What is needed here is an exact copy of all the records below.

──────── Dataset ────────

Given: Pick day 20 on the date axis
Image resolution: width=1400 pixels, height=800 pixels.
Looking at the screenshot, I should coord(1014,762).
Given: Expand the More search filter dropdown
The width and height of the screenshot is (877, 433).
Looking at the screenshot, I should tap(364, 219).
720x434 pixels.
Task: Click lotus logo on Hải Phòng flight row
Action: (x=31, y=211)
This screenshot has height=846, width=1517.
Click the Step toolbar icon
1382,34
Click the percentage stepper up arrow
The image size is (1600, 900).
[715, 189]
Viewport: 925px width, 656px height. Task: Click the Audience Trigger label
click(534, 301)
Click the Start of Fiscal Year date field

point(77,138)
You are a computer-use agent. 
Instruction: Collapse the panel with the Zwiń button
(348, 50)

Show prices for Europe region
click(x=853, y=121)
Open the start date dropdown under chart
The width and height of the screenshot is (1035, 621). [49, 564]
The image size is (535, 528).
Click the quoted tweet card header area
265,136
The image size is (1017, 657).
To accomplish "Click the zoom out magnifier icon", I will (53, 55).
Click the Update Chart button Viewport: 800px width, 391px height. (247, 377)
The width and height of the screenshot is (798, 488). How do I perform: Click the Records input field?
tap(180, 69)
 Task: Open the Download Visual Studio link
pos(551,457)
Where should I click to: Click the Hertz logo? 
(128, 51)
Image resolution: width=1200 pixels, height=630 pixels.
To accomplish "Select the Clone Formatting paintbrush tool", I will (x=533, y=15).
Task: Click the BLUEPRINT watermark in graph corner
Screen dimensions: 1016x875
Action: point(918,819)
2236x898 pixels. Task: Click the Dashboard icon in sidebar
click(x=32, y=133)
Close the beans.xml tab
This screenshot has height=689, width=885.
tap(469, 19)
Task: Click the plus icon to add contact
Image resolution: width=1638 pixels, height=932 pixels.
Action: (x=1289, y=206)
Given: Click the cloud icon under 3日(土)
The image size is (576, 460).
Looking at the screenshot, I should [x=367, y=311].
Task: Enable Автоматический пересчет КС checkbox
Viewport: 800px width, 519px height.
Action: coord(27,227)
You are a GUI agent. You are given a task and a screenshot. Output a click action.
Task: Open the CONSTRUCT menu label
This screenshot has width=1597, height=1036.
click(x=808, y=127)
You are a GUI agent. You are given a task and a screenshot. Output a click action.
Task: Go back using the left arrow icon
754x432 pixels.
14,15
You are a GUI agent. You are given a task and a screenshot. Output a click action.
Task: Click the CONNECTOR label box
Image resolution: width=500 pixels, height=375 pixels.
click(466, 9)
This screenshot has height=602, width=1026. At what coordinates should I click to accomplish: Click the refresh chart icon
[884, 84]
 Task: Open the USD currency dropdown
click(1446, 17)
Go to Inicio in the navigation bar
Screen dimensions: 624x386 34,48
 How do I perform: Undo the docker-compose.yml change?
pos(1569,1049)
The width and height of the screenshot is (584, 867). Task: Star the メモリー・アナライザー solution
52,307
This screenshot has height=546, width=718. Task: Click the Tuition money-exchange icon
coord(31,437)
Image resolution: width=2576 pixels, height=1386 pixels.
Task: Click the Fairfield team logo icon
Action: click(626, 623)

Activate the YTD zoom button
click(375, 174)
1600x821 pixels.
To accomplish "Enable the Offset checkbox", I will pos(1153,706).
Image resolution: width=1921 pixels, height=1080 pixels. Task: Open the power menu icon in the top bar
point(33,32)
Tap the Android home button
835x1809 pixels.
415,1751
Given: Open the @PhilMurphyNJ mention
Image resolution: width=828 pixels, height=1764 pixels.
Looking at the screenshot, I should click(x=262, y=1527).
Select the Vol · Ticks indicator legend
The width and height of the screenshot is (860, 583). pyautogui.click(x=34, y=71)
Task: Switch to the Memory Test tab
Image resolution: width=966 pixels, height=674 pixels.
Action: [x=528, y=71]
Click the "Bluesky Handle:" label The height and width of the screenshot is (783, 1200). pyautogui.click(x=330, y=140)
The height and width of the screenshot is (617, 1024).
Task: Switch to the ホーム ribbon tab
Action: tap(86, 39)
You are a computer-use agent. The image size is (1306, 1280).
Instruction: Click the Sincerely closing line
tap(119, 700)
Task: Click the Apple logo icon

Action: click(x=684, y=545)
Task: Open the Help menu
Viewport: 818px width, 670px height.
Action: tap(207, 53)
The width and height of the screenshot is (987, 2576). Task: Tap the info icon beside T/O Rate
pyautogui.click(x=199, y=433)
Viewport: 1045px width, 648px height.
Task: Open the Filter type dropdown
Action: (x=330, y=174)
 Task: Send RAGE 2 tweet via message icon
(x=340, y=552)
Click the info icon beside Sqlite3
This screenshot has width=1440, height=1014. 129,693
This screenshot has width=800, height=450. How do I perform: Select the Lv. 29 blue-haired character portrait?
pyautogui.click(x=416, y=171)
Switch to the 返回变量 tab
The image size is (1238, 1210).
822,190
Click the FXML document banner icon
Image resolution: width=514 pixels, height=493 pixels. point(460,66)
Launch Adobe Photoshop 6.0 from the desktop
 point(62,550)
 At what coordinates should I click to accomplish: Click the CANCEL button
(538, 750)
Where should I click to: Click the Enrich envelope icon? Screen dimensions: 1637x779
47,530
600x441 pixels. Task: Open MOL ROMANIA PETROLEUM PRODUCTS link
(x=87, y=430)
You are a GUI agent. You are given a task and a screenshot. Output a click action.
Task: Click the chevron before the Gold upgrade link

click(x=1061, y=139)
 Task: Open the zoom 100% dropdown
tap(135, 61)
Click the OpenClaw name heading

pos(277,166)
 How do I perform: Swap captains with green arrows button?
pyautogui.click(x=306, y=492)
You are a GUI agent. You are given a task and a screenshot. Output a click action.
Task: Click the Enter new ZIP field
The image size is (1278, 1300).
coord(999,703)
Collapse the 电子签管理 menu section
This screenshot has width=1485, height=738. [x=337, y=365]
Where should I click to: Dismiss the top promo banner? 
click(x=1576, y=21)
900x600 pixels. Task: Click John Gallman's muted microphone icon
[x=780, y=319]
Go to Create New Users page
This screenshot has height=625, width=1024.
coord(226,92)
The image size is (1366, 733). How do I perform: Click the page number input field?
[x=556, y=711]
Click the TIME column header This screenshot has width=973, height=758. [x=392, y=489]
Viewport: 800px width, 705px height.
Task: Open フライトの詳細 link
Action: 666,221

────────

* Written reply *
Given: Pick day 20 on the date axis
Image resolution: width=1400 pixels, height=800 pixels.
Looking at the screenshot, I should coord(1014,762).
Given: Expand the More search filter dropdown
The width and height of the screenshot is (877, 433).
Looking at the screenshot, I should tap(364, 219).
720x434 pixels.
Task: Click lotus logo on Hải Phòng flight row
Action: (x=31, y=211)
This screenshot has height=846, width=1517.
Click the Step toolbar icon
1382,34
Click the percentage stepper up arrow
The image size is (1600, 900).
[715, 189]
Viewport: 925px width, 656px height. Task: Click the Audience Trigger label
click(534, 301)
Click the Start of Fiscal Year date field

point(77,138)
You are a computer-use agent. 
Instruction: Collapse the panel with the Zwiń button
(348, 50)

Show prices for Europe region
click(x=853, y=121)
Open the start date dropdown under chart
The width and height of the screenshot is (1035, 621). [49, 564]
The image size is (535, 528).
Click the quoted tweet card header area
265,136
The image size is (1017, 657).
To accomplish "Click the zoom out magnifier icon", I will (53, 55).
Click the Update Chart button Viewport: 800px width, 391px height. (247, 377)
The width and height of the screenshot is (798, 488). How do I perform: Click the Records input field?
tap(180, 69)
 Task: Open the Download Visual Studio link
pos(551,457)
Where should I click to: Click the Hertz logo? 
(128, 51)
Image resolution: width=1200 pixels, height=630 pixels.
To accomplish "Select the Clone Formatting paintbrush tool", I will (x=533, y=15).
Task: Click the BLUEPRINT watermark in graph corner
Screen dimensions: 1016x875
Action: point(918,819)
2236x898 pixels. Task: Click the Dashboard icon in sidebar
click(x=32, y=133)
Close the beans.xml tab
This screenshot has height=689, width=885.
tap(469, 19)
Task: Click the plus icon to add contact
Image resolution: width=1638 pixels, height=932 pixels.
Action: (x=1289, y=206)
Given: Click the cloud icon under 3日(土)
The image size is (576, 460).
Looking at the screenshot, I should [x=367, y=311].
Task: Enable Автоматический пересчет КС checkbox
Viewport: 800px width, 519px height.
Action: coord(27,227)
You are a GUI agent. You are given a task and a screenshot. Output a click action.
Task: Open the CONSTRUCT menu label
This screenshot has width=1597, height=1036.
click(x=808, y=127)
You are a GUI agent. You are given a task and a screenshot. Output a click action.
Task: Go back using the left arrow icon
754x432 pixels.
14,15
You are a GUI agent. You are given a task and a screenshot. Output a click action.
Task: Click the CONNECTOR label box
Image resolution: width=500 pixels, height=375 pixels.
click(466, 9)
This screenshot has height=602, width=1026. At what coordinates should I click to accomplish: Click the refresh chart icon
[884, 84]
 Task: Open the USD currency dropdown
click(1446, 17)
Go to Inicio in the navigation bar
Screen dimensions: 624x386 34,48
 How do I perform: Undo the docker-compose.yml change?
pos(1569,1049)
The width and height of the screenshot is (584, 867). Task: Star the メモリー・アナライザー solution
52,307
This screenshot has height=546, width=718. Task: Click the Tuition money-exchange icon
coord(31,437)
Image resolution: width=2576 pixels, height=1386 pixels.
Task: Click the Fairfield team logo icon
Action: click(626, 623)

Activate the YTD zoom button
click(375, 174)
1600x821 pixels.
To accomplish "Enable the Offset checkbox", I will pos(1153,706).
Image resolution: width=1921 pixels, height=1080 pixels. Task: Open the power menu icon in the top bar
point(33,32)
Tap the Android home button
835x1809 pixels.
415,1751
Given: Open the @PhilMurphyNJ mention
Image resolution: width=828 pixels, height=1764 pixels.
Looking at the screenshot, I should click(x=262, y=1527).
Select the Vol · Ticks indicator legend
The width and height of the screenshot is (860, 583). pyautogui.click(x=34, y=71)
Task: Switch to the Memory Test tab
Image resolution: width=966 pixels, height=674 pixels.
Action: [x=528, y=71]
Click the "Bluesky Handle:" label The height and width of the screenshot is (783, 1200). pyautogui.click(x=330, y=140)
The height and width of the screenshot is (617, 1024).
Task: Switch to the ホーム ribbon tab
Action: tap(86, 39)
You are a computer-use agent. The image size is (1306, 1280).
Instruction: Click the Sincerely closing line
tap(119, 700)
Task: Click the Apple logo icon

Action: click(x=684, y=545)
Task: Open the Help menu
Viewport: 818px width, 670px height.
Action: tap(207, 53)
The width and height of the screenshot is (987, 2576). Task: Tap the info icon beside T/O Rate
pyautogui.click(x=199, y=433)
Viewport: 1045px width, 648px height.
Task: Open the Filter type dropdown
Action: (x=330, y=174)
 Task: Send RAGE 2 tweet via message icon
(x=340, y=552)
Click the info icon beside Sqlite3
This screenshot has width=1440, height=1014. 129,693
This screenshot has width=800, height=450. How do I perform: Select the Lv. 29 blue-haired character portrait?
pyautogui.click(x=416, y=171)
Switch to the 返回变量 tab
The image size is (1238, 1210).
822,190
Click the FXML document banner icon
Image resolution: width=514 pixels, height=493 pixels. point(460,66)
Launch Adobe Photoshop 6.0 from the desktop
 point(62,550)
 At what coordinates should I click to accomplish: Click the CANCEL button
(538, 750)
Where should I click to: Click the Enrich envelope icon? Screen dimensions: 1637x779
47,530
600x441 pixels. Task: Open MOL ROMANIA PETROLEUM PRODUCTS link
(x=87, y=430)
You are a GUI agent. You are given a task and a screenshot. Output a click action.
Task: Click the chevron before the Gold upgrade link

click(x=1061, y=139)
 Task: Open the zoom 100% dropdown
tap(135, 61)
Click the OpenClaw name heading

pos(277,166)
 How do I perform: Swap captains with green arrows button?
pyautogui.click(x=306, y=492)
You are a GUI agent. You are given a task and a screenshot. Output a click action.
Task: Click the Enter new ZIP field
The image size is (1278, 1300).
coord(999,703)
Collapse the 电子签管理 menu section
This screenshot has width=1485, height=738. [x=337, y=365]
Where should I click to: Dismiss the top promo banner? 
click(x=1576, y=21)
900x600 pixels. Task: Click John Gallman's muted microphone icon
[x=780, y=319]
Go to Create New Users page
This screenshot has height=625, width=1024.
coord(226,92)
The image size is (1366, 733). How do I perform: Click the page number input field?
[x=556, y=711]
Click the TIME column header This screenshot has width=973, height=758. [x=392, y=489]
Viewport: 800px width, 705px height.
Task: Open フライトの詳細 link
Action: 666,221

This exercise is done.